Although the RuvC and HNH domains are thought to act synergistically (16), recent studies have suggested that cleavage of the target strand by the HNH domain may occur prior to cleavage of the non-target strand by the RuvC domain (25, 35). Our in vitro assays also showed that cleavage of the non-target strand by the RuvC domain is substantially slower than for the HNH domain at low, physiologically relevant Mg2+ concentrations. RuvC cleavage is also impaired by the presence of other biomolecules, like ATP, that can compete for binding to Mg2+. The increased sensitivity of RuvC to metal ion concentrations may be due to its requirement for two Mg2+ ions, in comparison to only one for the HNH domain, or to reduced affinity for metal ions within the RuvC active site (18).
Together, our data suggest a model in which Cas9 may only nick DNA under conditions where free Mg2+ is limited in cells. Nicking may be sufficient to reduce phage replication while also preventing deletions within targeted non-essential genomic regions. Thus, nicking may be beneficial to preserve the effectiveness of spacer sequences for longer periods. Increased transcription and replication during a phage infection cycle depletes nucleotides, likely resulting in release of free Mg2+. While Cas9 is thought to target phage early in the infection cycle (53), increased Cas9 cleavage activity upon release of Mg2+ could act as a safeguard to ensure protection during the late stages of infection. This type of regulatory mechanism may be especially important to ensure continued cleavage upon introduction of point mutations within the targeted region (39, 40).

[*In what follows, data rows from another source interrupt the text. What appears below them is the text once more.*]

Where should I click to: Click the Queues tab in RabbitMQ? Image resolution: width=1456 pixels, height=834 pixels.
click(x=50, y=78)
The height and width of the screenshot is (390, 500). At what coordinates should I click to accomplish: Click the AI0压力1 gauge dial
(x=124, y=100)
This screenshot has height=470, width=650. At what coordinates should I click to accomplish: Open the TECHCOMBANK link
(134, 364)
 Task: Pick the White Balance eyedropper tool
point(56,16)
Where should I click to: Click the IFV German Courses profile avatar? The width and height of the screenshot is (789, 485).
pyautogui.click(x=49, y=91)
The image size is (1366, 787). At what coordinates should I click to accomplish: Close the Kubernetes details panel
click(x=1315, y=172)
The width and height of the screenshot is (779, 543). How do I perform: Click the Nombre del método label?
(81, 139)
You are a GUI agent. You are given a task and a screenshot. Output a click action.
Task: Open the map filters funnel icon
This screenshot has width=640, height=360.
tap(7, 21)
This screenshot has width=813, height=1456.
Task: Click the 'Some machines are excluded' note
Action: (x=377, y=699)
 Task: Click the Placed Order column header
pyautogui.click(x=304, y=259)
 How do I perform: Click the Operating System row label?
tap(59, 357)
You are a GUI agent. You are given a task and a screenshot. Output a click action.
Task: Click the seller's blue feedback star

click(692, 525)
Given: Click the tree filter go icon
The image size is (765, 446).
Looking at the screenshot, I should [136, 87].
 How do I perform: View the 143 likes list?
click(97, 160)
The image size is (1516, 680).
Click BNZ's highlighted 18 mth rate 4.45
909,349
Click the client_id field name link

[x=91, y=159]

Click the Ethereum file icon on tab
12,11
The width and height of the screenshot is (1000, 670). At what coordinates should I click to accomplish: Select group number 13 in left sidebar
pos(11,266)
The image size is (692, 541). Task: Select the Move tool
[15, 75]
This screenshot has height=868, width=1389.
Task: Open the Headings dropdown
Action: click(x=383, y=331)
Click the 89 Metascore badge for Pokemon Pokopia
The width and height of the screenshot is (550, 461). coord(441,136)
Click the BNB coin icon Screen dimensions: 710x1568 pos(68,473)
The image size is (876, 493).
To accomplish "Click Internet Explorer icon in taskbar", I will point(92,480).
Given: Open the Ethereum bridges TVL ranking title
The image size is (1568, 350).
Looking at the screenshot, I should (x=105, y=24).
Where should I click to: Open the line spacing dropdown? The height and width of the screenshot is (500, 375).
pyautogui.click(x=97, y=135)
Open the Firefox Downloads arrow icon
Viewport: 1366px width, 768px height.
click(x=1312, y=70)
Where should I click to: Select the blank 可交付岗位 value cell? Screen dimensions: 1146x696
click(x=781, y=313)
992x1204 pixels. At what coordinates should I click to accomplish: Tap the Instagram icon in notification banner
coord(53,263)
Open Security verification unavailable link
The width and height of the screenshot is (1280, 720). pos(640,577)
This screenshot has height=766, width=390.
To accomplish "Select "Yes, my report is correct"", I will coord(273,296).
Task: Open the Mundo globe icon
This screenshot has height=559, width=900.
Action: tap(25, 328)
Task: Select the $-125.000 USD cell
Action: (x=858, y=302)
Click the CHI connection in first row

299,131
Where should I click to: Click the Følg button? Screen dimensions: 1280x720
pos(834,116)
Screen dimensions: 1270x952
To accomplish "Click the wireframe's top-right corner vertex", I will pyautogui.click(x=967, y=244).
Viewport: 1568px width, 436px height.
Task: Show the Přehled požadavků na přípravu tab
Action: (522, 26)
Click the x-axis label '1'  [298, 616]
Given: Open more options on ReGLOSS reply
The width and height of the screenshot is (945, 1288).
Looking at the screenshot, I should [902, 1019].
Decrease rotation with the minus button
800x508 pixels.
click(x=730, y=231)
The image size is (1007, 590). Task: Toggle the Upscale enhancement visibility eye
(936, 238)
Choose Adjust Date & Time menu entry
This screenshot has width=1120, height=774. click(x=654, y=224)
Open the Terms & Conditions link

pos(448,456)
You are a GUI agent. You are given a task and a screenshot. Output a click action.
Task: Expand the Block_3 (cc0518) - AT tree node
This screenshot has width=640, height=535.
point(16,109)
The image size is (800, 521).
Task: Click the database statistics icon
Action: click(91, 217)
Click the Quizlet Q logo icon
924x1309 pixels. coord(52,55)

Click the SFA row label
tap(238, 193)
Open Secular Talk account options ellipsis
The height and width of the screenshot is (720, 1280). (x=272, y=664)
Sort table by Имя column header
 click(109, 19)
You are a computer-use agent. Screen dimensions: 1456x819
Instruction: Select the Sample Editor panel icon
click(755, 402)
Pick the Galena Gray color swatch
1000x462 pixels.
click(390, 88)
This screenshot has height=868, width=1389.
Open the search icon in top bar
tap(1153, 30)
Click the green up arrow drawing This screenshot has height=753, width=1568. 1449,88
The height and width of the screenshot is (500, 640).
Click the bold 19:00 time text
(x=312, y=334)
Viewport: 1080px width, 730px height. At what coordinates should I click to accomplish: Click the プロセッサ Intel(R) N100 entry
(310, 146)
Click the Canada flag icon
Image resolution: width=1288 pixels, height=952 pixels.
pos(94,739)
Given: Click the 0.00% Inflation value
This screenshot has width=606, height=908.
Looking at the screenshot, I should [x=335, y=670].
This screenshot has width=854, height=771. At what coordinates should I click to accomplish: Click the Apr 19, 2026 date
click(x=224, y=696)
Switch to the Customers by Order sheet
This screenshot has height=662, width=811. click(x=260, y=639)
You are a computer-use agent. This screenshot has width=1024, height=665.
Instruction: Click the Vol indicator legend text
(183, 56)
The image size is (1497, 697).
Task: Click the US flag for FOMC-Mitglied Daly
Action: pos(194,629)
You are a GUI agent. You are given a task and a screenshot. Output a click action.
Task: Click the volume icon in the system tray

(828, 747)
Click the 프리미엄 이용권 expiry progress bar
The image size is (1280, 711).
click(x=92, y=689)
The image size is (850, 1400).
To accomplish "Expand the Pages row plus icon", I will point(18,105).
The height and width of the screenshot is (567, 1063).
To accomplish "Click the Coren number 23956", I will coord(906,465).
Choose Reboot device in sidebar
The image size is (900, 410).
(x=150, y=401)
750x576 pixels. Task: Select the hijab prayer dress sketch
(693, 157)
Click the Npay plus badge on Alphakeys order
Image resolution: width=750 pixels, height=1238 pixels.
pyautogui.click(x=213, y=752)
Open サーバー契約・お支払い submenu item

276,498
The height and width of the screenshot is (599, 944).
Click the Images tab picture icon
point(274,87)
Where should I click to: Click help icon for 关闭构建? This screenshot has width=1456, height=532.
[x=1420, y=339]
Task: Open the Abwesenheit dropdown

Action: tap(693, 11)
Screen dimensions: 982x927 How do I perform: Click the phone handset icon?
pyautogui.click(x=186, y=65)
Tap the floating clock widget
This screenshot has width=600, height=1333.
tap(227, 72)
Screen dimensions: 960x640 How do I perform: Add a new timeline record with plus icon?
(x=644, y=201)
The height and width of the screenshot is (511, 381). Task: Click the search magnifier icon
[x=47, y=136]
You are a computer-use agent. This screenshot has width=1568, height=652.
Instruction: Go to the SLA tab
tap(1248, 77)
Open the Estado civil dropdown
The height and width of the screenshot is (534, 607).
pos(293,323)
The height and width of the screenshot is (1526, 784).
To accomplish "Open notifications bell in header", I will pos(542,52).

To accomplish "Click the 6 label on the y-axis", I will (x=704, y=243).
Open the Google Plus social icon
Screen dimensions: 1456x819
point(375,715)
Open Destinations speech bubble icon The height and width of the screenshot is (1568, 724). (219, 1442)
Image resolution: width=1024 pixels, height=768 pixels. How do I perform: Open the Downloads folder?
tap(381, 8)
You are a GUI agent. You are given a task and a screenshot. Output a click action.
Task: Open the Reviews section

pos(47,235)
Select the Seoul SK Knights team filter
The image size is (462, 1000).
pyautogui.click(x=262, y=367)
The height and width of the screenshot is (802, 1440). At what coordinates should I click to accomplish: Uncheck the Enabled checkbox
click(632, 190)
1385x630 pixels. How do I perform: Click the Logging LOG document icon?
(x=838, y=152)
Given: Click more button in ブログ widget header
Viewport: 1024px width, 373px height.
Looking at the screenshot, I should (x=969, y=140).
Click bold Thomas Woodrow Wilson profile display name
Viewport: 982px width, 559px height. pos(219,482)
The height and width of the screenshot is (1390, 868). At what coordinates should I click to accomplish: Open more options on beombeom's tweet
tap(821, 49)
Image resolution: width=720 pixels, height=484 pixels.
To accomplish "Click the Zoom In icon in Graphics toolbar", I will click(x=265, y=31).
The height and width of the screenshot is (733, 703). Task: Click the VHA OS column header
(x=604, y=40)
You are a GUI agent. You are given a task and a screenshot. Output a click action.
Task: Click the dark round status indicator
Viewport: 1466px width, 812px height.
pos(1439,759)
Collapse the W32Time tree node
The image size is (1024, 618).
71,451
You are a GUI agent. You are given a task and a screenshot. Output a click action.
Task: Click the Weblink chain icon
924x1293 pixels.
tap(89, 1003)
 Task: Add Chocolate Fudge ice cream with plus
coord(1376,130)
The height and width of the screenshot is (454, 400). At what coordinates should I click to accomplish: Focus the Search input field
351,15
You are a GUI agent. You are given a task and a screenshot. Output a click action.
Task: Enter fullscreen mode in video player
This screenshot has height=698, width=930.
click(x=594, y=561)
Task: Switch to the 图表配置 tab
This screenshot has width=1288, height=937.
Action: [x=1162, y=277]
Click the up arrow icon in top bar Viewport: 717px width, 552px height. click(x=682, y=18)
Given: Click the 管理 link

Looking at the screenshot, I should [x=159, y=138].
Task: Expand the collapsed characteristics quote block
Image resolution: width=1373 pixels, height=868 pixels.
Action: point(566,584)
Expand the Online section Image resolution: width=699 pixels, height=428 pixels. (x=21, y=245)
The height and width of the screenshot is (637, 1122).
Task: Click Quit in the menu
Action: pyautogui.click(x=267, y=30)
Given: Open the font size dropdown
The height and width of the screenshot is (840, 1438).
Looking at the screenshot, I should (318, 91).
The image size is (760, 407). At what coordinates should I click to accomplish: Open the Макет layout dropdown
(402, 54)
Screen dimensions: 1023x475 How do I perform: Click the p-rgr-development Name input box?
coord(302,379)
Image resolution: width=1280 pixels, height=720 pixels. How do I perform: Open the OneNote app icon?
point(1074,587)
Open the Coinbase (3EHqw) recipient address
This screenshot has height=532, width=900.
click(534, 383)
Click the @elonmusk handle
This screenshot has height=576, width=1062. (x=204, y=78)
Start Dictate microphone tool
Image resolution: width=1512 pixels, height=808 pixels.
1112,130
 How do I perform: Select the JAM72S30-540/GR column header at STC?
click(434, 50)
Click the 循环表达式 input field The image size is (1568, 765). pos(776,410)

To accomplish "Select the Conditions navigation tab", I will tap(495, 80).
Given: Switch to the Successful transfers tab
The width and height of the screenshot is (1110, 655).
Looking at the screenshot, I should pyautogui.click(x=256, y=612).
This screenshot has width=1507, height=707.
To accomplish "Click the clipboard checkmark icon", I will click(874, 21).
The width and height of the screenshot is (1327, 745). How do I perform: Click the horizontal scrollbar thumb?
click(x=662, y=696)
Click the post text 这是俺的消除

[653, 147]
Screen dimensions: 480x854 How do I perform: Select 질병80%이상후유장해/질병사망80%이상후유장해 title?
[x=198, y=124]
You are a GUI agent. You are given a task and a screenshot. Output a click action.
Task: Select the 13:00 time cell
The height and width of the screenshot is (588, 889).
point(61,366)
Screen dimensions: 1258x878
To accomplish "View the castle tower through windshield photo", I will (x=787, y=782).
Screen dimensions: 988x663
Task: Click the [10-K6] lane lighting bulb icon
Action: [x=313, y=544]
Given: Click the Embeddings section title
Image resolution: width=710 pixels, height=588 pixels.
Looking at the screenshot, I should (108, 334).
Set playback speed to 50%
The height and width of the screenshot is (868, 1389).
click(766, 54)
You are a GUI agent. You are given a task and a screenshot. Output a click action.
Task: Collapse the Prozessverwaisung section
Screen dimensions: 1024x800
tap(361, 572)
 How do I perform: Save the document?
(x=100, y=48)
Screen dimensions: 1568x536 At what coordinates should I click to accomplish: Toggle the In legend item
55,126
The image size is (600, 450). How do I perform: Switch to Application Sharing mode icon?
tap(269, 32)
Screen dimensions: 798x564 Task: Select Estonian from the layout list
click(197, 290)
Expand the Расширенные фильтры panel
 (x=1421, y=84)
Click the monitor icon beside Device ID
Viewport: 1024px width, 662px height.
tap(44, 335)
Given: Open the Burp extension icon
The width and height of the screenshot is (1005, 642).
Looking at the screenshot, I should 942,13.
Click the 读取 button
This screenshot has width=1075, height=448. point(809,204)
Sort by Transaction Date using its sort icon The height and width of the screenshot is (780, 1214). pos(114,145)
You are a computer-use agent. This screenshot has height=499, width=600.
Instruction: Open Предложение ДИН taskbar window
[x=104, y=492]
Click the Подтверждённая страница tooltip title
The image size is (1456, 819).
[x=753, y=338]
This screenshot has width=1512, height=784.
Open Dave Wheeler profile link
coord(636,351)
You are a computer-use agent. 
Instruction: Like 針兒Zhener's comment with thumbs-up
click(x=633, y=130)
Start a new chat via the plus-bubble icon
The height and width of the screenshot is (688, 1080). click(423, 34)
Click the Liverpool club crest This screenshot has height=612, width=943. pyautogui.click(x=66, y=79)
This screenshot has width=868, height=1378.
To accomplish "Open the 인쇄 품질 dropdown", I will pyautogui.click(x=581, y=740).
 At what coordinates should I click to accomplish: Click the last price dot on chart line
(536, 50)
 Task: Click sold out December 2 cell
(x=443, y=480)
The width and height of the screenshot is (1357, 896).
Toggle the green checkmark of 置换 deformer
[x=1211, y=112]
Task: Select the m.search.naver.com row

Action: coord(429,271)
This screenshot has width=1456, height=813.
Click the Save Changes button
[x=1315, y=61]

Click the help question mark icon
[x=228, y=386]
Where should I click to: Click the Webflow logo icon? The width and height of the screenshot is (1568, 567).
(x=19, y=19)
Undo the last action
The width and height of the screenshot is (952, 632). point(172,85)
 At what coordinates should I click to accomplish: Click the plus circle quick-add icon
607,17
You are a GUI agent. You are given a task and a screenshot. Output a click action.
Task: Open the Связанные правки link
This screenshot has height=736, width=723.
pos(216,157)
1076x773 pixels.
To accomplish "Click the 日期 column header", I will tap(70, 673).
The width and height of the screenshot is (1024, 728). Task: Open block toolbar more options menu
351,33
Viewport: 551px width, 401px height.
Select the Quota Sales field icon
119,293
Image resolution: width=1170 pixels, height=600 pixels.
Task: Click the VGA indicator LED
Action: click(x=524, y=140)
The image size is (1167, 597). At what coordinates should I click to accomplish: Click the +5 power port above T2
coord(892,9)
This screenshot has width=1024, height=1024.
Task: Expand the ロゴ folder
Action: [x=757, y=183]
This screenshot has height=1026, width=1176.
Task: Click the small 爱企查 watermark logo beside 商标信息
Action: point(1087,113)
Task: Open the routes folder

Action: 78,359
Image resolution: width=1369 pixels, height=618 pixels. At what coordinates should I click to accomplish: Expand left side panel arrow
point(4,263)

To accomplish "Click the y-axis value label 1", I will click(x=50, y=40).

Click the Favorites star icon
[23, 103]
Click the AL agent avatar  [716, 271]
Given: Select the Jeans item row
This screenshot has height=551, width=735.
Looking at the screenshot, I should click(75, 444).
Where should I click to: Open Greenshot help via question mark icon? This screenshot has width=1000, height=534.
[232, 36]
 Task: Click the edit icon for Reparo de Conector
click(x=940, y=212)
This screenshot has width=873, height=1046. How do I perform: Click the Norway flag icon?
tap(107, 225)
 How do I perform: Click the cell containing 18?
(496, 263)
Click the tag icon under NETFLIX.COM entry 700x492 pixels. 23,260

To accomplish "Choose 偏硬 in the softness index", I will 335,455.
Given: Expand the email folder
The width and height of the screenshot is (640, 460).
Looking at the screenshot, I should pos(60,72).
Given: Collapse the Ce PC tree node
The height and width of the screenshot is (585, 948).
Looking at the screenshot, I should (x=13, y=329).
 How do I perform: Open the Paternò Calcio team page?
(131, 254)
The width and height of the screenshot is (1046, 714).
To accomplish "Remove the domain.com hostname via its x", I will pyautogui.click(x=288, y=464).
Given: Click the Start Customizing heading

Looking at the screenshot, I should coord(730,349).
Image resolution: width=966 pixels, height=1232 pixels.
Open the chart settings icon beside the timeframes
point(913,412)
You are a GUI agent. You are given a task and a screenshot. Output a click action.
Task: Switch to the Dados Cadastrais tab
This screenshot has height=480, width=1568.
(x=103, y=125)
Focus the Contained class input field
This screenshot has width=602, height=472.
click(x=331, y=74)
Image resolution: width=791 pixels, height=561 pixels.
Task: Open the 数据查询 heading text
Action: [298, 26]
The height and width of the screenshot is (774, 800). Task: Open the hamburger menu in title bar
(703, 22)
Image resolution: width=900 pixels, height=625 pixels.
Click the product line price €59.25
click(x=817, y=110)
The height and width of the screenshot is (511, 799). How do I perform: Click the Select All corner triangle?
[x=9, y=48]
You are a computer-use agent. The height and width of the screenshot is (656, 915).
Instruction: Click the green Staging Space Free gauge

Other Cas endonucleases, including Cas12a, have also been observed to nick DNA in a metal-dependent manner (24, 36). We previously observed that mutations arise preferentially in the PAM-distal region upon targeting by Cas12a (36). PAM-distal mutations cause substantial target-strand cleavage defects at lower Mg2+, which are alleviated at higher metal ion concentrations (24). While it remains unclear whether nicking by Cas12a is sufficient to provide protection against phage, it is notable that Cas12a nicks the non-target, rather than the target strand. Thus, it is possible that Cas12a is more susceptible to escape via PAM-distal mutations than Cas9, as we have previously observed (36).
Materials and Methods
Expression plasmid construction
All plasmids and primers used in this study are listed in the Supplementary tables. SpCas9 expression plasmids and crRNA expression plasmids were constructed using pACYCDuet-1 and pUC19, respectively. Both Cas9 and crRNA were inserted downstream of pBAD promoter as previously described (36). Mutations were introduced into the Cas9 construct by round-the-horn PCR and ligation to create the HNH (D10A) or RuvC (H840A) nickases. A second mutation was introduced to produce the dCas9 expression construct (D10A, H840A).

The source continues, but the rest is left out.